### What the task requires
Exact copies of all the entries below are expected in the answer.
+++ Data for the task +++
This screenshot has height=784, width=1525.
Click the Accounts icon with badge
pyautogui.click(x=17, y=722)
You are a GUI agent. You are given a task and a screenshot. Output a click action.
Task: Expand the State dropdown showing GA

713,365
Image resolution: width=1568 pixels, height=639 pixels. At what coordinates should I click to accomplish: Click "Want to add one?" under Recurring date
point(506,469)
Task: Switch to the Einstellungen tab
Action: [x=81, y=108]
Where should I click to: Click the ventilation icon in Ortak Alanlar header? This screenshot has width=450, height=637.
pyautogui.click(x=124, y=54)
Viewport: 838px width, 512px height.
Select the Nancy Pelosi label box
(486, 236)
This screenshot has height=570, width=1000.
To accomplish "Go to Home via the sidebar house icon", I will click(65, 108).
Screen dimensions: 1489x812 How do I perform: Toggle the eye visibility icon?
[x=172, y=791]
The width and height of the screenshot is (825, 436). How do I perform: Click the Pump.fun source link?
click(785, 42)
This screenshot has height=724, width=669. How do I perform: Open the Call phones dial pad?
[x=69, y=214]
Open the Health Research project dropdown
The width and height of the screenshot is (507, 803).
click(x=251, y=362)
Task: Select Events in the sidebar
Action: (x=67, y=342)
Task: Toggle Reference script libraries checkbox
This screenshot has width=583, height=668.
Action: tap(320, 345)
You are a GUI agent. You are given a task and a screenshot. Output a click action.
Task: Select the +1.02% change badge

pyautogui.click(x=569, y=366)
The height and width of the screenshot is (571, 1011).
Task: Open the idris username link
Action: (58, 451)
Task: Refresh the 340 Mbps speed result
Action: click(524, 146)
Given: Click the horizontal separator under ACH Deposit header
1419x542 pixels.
+++
### Your response
This screenshot has height=784, width=1525.
Click the Accounts icon with badge
pyautogui.click(x=17, y=722)
You are a GUI agent. You are given a task and a screenshot. Output a click action.
Task: Expand the State dropdown showing GA

713,365
Image resolution: width=1568 pixels, height=639 pixels. At what coordinates should I click to accomplish: Click "Want to add one?" under Recurring date
point(506,469)
Task: Switch to the Einstellungen tab
Action: [x=81, y=108]
Where should I click to: Click the ventilation icon in Ortak Alanlar header? This screenshot has width=450, height=637.
pyautogui.click(x=124, y=54)
Viewport: 838px width, 512px height.
Select the Nancy Pelosi label box
(486, 236)
This screenshot has height=570, width=1000.
To accomplish "Go to Home via the sidebar house icon", I will click(65, 108).
Screen dimensions: 1489x812 How do I perform: Toggle the eye visibility icon?
[x=172, y=791]
The width and height of the screenshot is (825, 436). How do I perform: Click the Pump.fun source link?
click(785, 42)
This screenshot has height=724, width=669. How do I perform: Open the Call phones dial pad?
[x=69, y=214]
Open the Health Research project dropdown
The width and height of the screenshot is (507, 803).
click(x=251, y=362)
Task: Select Events in the sidebar
Action: (x=67, y=342)
Task: Toggle Reference script libraries checkbox
This screenshot has width=583, height=668.
Action: tap(320, 345)
You are a GUI agent. You are given a task and a screenshot. Output a click action.
Task: Select the +1.02% change badge

pyautogui.click(x=569, y=366)
The height and width of the screenshot is (571, 1011).
Task: Open the idris username link
Action: (58, 451)
Task: Refresh the 340 Mbps speed result
Action: click(524, 146)
Given: Click the horizontal separator under ACH Deposit header
1419x542 pixels.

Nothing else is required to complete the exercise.